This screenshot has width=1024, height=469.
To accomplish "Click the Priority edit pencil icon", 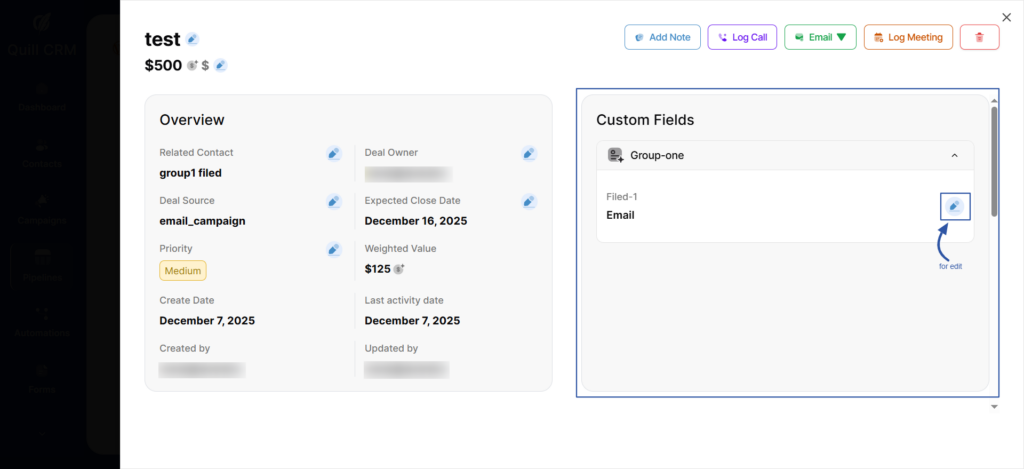I will pyautogui.click(x=334, y=249).
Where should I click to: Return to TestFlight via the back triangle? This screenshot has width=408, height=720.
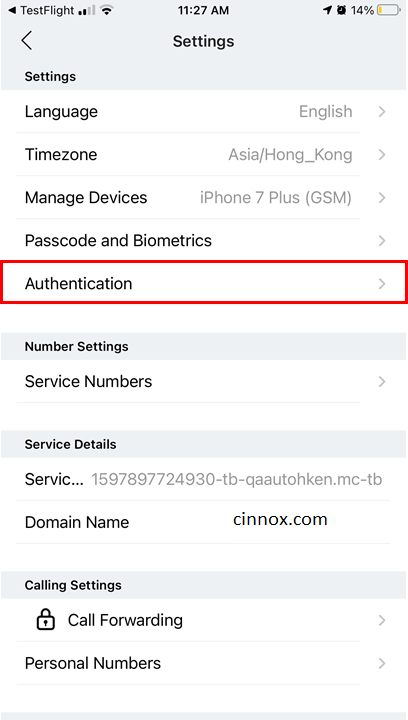[x=11, y=11]
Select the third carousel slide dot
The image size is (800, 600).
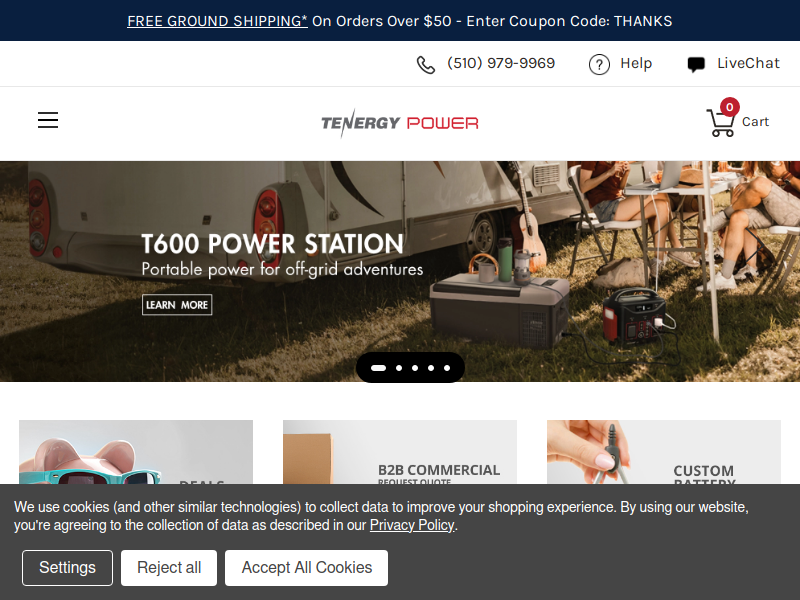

============================================================

*TASK DESCRIPTION*: The copy should hold exactly the lines from the one containing "Select the third carousel slide dot" through the final line of the records above, both ends included, and no picture.

*THE ANSWER*:
Select the third carousel slide dot
The image size is (800, 600).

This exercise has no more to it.